GOAL OF THE EXERCISE: Find the word "below" in the listing; pull out each line holding it.

::::

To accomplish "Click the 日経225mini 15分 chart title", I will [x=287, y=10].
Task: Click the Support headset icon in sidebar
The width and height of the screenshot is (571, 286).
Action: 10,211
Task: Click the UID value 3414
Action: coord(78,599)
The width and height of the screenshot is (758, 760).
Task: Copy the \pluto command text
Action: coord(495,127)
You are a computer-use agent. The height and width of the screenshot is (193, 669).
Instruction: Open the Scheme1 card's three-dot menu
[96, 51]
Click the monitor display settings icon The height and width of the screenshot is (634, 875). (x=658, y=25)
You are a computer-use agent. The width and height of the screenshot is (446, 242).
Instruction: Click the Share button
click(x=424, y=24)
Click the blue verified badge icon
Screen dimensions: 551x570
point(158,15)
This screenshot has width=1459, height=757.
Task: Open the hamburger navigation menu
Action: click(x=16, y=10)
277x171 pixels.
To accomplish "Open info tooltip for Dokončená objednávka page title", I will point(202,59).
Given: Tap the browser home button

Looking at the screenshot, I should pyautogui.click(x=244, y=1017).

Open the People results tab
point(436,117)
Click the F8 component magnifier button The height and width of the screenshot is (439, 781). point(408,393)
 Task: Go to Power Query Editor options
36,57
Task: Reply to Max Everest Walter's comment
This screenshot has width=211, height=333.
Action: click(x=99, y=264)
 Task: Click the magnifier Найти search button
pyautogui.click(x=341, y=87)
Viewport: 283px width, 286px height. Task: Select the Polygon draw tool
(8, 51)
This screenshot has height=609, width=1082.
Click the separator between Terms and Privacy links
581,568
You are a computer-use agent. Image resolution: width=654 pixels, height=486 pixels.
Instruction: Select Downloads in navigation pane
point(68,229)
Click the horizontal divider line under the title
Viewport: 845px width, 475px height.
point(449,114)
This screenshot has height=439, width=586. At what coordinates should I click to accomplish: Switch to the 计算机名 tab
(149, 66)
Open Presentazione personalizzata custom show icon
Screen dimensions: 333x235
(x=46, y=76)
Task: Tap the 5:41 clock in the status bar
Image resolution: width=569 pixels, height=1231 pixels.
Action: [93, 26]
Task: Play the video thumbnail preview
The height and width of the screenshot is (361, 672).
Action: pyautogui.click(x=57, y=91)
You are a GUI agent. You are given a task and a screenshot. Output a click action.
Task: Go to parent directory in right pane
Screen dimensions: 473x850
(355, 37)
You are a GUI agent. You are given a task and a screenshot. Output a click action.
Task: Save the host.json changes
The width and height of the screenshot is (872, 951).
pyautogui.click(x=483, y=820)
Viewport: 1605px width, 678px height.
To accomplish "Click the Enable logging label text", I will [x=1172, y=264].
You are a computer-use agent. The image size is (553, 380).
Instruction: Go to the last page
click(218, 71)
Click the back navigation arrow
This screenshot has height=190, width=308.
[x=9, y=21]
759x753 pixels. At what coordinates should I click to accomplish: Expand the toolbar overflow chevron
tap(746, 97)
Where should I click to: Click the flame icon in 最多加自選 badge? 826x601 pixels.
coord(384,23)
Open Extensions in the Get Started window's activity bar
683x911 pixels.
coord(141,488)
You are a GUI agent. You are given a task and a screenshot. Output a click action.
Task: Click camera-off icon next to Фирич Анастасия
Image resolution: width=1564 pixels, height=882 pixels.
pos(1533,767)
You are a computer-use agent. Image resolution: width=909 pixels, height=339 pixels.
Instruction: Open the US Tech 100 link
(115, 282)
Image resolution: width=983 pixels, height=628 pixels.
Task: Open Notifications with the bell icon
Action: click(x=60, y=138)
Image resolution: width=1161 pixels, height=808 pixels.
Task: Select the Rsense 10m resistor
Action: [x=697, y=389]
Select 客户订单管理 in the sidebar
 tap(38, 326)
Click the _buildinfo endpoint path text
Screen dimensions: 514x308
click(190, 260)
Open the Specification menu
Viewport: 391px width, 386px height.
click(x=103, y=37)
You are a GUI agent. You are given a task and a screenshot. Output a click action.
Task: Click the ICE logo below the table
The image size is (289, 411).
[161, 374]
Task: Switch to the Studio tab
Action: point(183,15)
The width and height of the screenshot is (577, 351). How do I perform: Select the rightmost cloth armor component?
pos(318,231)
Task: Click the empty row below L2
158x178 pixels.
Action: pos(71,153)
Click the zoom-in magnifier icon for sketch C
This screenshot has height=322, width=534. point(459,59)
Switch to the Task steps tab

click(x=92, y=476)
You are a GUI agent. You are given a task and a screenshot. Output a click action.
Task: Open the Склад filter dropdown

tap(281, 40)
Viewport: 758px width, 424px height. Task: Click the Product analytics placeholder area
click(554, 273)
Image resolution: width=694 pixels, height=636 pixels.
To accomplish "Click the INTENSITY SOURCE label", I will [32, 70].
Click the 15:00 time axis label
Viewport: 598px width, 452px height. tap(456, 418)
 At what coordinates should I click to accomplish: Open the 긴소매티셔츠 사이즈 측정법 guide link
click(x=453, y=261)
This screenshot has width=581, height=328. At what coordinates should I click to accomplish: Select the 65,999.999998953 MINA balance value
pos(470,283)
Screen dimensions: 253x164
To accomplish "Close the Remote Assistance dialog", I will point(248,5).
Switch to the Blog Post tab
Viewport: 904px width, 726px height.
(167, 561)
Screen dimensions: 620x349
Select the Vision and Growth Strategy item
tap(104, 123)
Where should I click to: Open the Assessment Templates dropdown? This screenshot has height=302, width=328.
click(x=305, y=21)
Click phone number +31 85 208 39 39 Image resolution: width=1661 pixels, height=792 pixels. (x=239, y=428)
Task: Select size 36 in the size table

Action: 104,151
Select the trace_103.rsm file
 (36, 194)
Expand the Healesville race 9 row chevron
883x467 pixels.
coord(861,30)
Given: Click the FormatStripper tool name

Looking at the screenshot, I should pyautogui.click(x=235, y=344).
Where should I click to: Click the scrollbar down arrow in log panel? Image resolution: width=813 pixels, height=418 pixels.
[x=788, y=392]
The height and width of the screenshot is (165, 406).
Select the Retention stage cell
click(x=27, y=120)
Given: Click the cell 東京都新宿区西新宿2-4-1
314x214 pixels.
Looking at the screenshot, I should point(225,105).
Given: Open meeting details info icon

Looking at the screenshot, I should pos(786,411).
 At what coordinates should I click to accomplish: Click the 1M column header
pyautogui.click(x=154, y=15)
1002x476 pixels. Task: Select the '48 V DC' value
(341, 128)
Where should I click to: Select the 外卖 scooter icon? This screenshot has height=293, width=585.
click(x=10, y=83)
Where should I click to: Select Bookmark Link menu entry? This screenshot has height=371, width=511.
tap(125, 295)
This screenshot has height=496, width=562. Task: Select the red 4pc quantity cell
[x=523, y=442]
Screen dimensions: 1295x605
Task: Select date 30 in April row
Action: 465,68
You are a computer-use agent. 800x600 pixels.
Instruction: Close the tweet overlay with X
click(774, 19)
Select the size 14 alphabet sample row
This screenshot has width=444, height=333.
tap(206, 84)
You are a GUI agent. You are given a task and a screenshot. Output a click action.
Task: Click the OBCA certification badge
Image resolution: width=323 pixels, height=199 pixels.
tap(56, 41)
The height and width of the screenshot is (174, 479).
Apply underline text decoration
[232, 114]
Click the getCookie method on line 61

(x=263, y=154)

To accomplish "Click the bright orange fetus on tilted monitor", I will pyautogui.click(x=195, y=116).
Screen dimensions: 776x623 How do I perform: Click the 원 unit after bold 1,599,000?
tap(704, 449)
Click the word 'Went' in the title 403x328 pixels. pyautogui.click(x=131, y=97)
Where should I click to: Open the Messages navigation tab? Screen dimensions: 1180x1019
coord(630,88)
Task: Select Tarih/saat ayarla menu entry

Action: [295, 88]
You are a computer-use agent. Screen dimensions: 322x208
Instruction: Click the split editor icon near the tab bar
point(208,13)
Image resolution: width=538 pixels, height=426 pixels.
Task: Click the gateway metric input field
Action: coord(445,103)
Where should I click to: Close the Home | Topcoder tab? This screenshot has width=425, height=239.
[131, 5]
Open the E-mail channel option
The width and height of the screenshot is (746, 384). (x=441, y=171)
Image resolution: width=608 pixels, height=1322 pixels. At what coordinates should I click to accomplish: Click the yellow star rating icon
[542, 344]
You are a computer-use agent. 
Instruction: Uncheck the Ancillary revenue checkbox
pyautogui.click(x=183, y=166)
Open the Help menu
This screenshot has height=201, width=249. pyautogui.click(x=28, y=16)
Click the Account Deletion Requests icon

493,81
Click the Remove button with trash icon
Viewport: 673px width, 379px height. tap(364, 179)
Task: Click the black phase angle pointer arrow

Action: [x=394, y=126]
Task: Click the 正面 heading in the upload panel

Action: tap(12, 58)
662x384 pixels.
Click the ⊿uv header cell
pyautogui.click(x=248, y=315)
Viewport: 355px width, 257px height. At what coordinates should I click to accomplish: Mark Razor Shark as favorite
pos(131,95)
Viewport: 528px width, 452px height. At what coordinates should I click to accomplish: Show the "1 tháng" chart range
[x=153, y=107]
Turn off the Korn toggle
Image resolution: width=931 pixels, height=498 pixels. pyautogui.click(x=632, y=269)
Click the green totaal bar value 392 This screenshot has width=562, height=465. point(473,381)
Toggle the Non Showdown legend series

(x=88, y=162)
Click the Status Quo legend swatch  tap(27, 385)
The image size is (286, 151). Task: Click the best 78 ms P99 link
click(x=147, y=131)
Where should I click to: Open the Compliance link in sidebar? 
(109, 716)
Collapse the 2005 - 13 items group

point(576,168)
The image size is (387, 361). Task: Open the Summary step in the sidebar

::::

SOLUTION FOR THIS TASK:
Task: Click the ICE logo below the table
Task: Click the empty row below L2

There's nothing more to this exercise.